-- QUOTED TEXT start --

2017 Australian Open Day 11

2017 Australian Open Day 11 - Federer reaches the final at 35 years of age. (photo: ATP)

2017 Australian Open Day 11 – Federer reaches the final at 35 years of age. (photo: ATP)

We’re into the last four, and the narrative of this year’s Australian Open couldn’t have been written better… so far. 2017 Australian Open day 11 saw the Williams sisters turning back the years in the women’s draw, and we’re staring down the barrel of a similar throwback on the men’s side. Once the “Big Two” before Murray and Djokovic came along, Roger Federer and Rafael Nadal have defied many odds to find themselves in the semi-finals. The prospect of one more Fed/Rafa Grand Slam final has had many-a-mouth watering.

We’re not there yet, however. First, Federer would have to get by fellow Swiss, Stan Wawrinka.

The Swiss Champions

Perhaps more surprising than the fact that Federer finds himself in the semi-finals given his age and lengthy layoff, is the ease with which he has been able to get here. His opening two rounds were scrappy, sure, but as soon as the top players started lining up in front of him, Federer started knocking them down with remarkable efficiency. Dispatching Thomas Berdych in straight sets raised a few eyebrows. His battle with Nishikori may have been a tighter affair, but it never really felt like Nishikori’s game.

After Andy Murray’s unexpected fourth round exit, many considered Wawrinka the favourite to take the title. And even going into this match he was the (very slight) favourite.

Federer had other plans, however.

The Match

The first set was fairly comfortable for both players. Both holding serve easy enough, both taking a few points on each other’s serve. Until it wasn’t. With Wawrinka serving to stay in the set and take it to a tiebreaker, he found himself at 30—30. A succesful hawk-eye challenge by Federer brought up set point for the 17 time Grand Slam champion. The next point saw Federer employing a “one more ball” approach that would have made Andy Murray applaud, and he was rewarded when Wawrinka netted a forehand down the line.

-- QUOTED TEXT end --

[WHAT TO DO]
Extend the 2017 Australian Open Day 11 report beyond its final sentence, carrying the match account forward. The lines that come next are separate material, unrelated to the 2017 Australian Open Day 11 report.

-- PROVIDED MATERIAL start --

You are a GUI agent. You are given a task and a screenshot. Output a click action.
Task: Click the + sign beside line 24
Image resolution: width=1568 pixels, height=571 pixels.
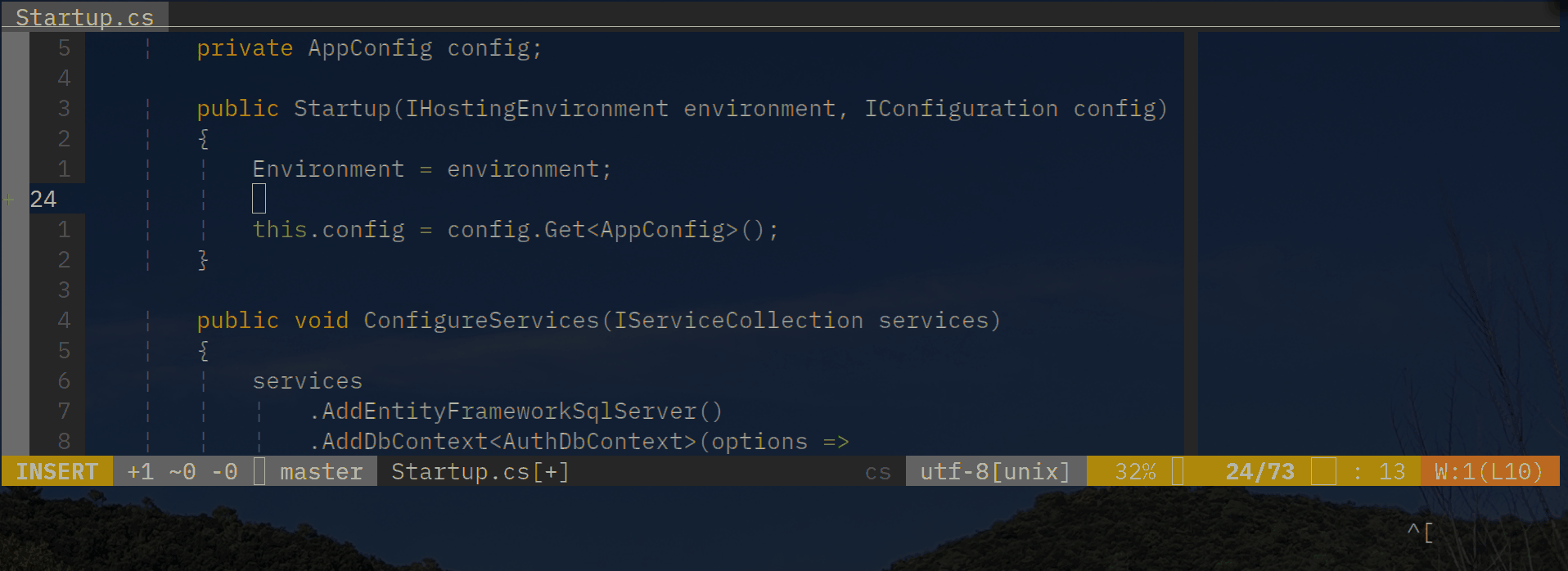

-- PROVIDED MATERIAL end --

[RESULT OF THIS EXERCISE]
The second set was not as competitive. Wawrinka was able to stay with Federer for a few games but the break came earlier this time. At 3—2 to Federer on serve, Wawrinka found himself 15—40 down. He managed to save one of the break points, but not the second as he netted a backhand. Federer remained solid for the rest of the set, closing it out with a comfortable service game to take the second set 6—3.

At this stage Wawrinka looked dejected and beaten, and many were expecting another impressive straight sets victory for the former world number one.

But it wasn’t over yet.

Stan’s Comeback

Federer’s level dropped in the third set. Remarkably so. And Wawrinka—a three time Grand Slam champion—did not fail to capitalise. In a set that took barely twenty minutes, Wawrinka powered through to take it 6—1. Federer never really looked in the set, and people tuning in during this set could have been forgiven for thinking that broadcasters had gotten the score wrong!

Wawrinka came out all guns blazing in the fourth set, immediately breaking Federer to make it six games on the bounce. The momentum shifted again in the second game as Federer returned the favour, breaking Stan’ run of games. The game continued on serve until the ninth game. After fighting off an assault on his own serve, Wawrinka got a second break to take the set 6—4 and bring up a deciding fifth set.

The final set started off almost anti-climatically. Both players comfortably held serve for five games, but in the sixth Federer got a break. From the cheer that went up on that break, you’d think Federer had won the tournament. The next three games went with serve and Wawrinka forced Federer to serve the set out. And serve it out he did.

The final score was 7—5, 6—3, 1—6, 4—6, 6—3, and Wawrinka left the court deservedly to a standing ovation from the crowd.

2017 Australian Open day 11 has set the stage for a real throwback final in both the men’s a women’s. The women have done their job, Federer has done his job; can Rafa do his? Or will Grigor Dimitrov have something to say about it?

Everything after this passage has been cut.